+++ GIVEN PASSAGE

Quite recently, I was in a team meeting that reviews the quality of services that clients receive at the non-profit agency I work for. There was one person reviewed that struck me. The concern was whether or not this child was exhibiting symptoms of psychosis. Under the rationale for why, the document said
"Client states that when he looks in a mirror, there is someone looking back at him".
In a semi-joking manner, I said to the group. "Isn't that how mirrors work?" (insert laughter here...) But, in all seriousness, that IS how mirrors work. When you place something in front of them, they reflect back what is there based on the way the light hits the reflective surface. If I look into the mirror, the reflection of my face is "looking" back at me.
If our "mirror" is clean, accurate, and unobstructed, we see the world as it truly is. We are able to be present in our lives without hindrance and are liberated to live according to our true selves.
What then is the problem? Mirrors can be distorted. They can have imperfections that change how things are reflected. Like a fun house mirror, our reflections of the world can be inaccurate. Our minds are twisted and skewed by the things that we have learned through language and experiences that shape how we understand and inaccuracies get projected onto our mirror.

++++++

• _TASK INSTRUCTIONS_
a. Please say whether each statement agrees with the passage about mirrors, answering yes or no and quoting the deciding words: (i) The meeting reviewed services at a for-profit agency. (ii) The concern was whether the child was showing symptoms of psychosis. (iii) Mirrors cannot be distorted.
b. Copy word for word the part of the passage about mirrors that opens with the words containing "In a semi-joking" and closes with "our true selves.".

+++ DATA FOR REVIEW

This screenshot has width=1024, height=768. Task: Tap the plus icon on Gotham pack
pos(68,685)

++++++
+++ DATA FOR REVIEW

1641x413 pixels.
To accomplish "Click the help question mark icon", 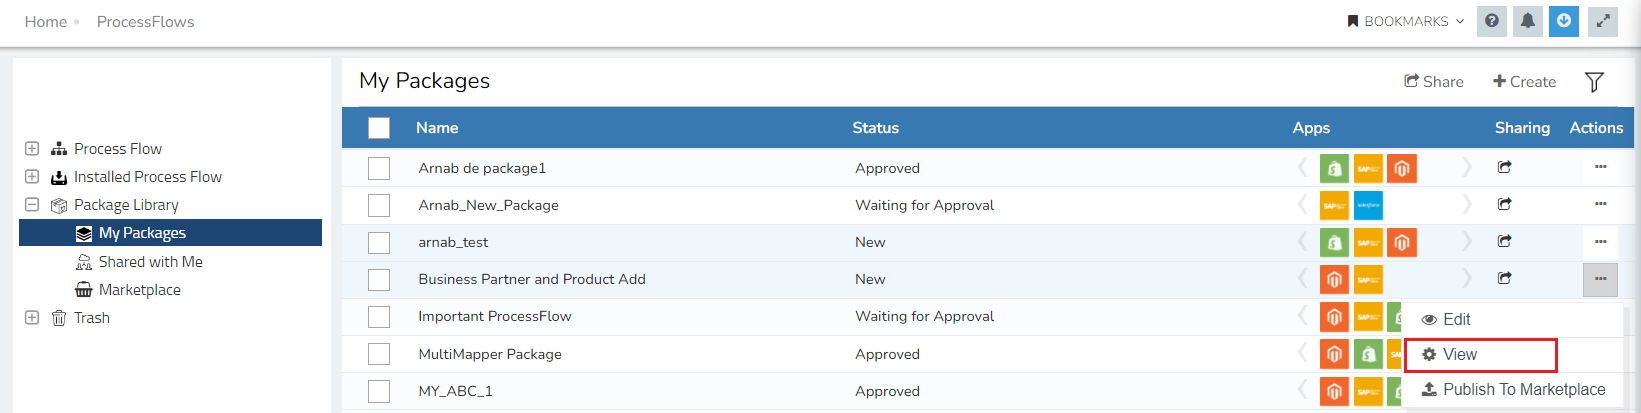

++++++

• _ANSWERS PROVIDED_
a.
(i) No: "at the non-profit agency I work for"
(ii) Yes: "The concern was whether or not this child was exhibiting symptoms of psychosis."
(iii) No: "Mirrors can be distorted."

b.
In a semi-joking manner, I said to the group. "Isn't that how mirrors work?" (insert laughter here...) But, in all seriousness, that IS how mirrors work. When you place something in front of them, they reflect back what is there based on the way the light hits the reflective surface. If I look into the mirror, the reflection of my face is "looking" back at me.
If our "mirror" is clean, accurate, and unobstructed, we see the world as it truly is. We are able to be present in our lives without hindrance and are liberated to live according to our true selves.